### Directions:
Replace "dropdown" with "menu" in the records below, starting with the line that contains "This screenshot has height=497, width=1228." and ending with the line that contains "pos(416,416)". Give back only those lines with nothing else changed, and omit the pictures.

### Exercise input:
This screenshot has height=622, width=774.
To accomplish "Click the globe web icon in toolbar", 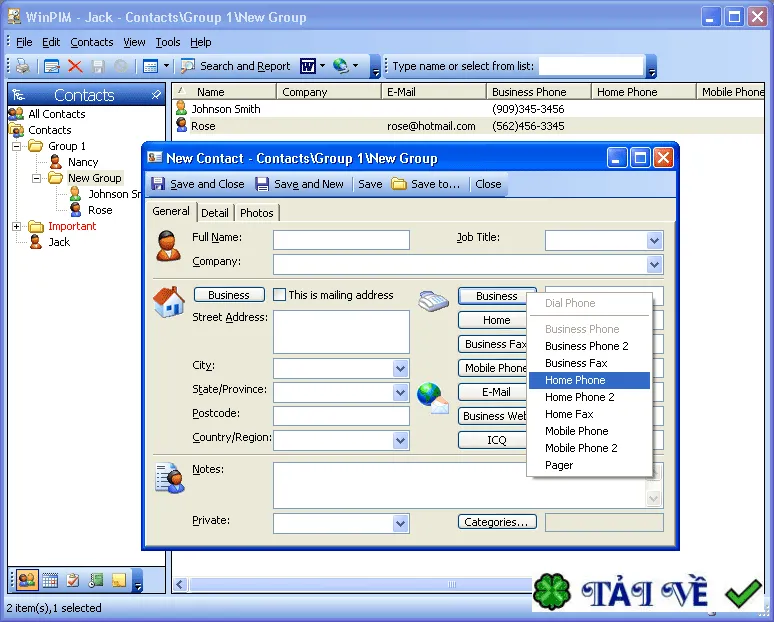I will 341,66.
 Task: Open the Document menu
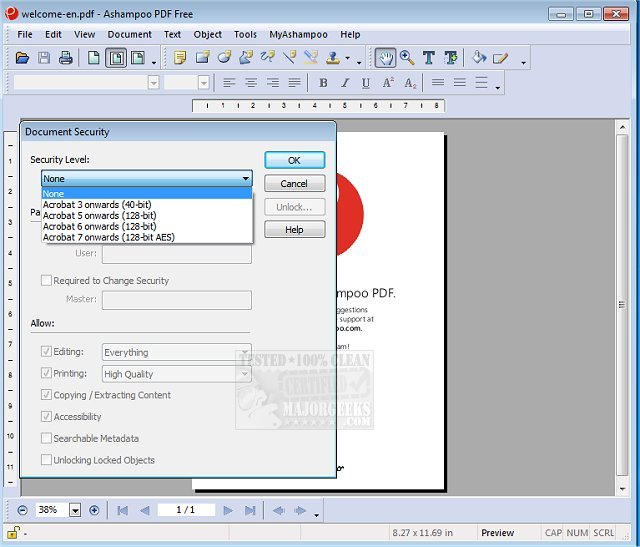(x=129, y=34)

--

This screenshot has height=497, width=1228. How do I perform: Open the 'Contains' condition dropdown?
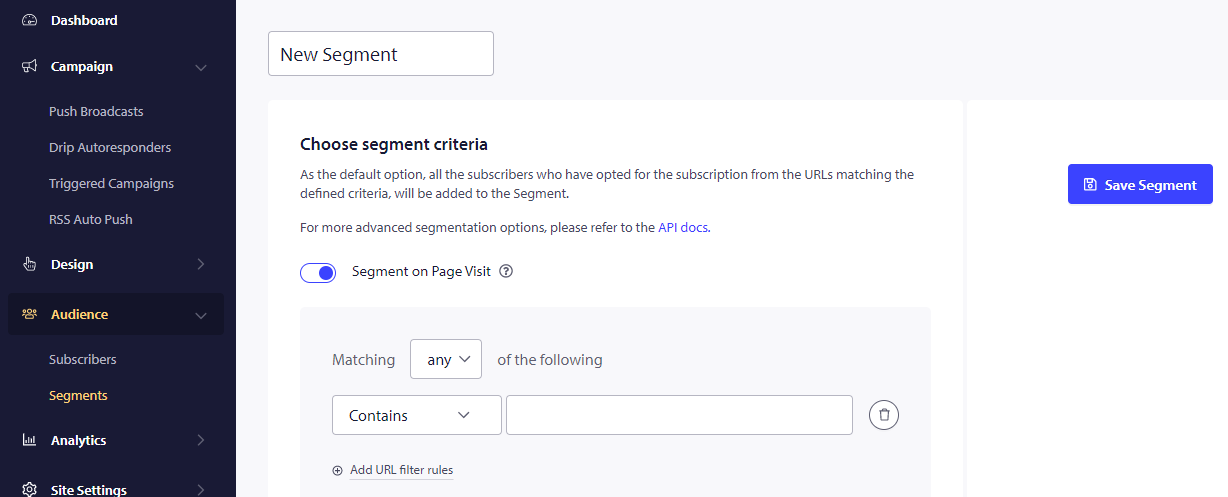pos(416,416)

### Exercise output:
This screenshot has height=497, width=1228. How do I perform: Open the 'Contains' condition menu?
pos(416,416)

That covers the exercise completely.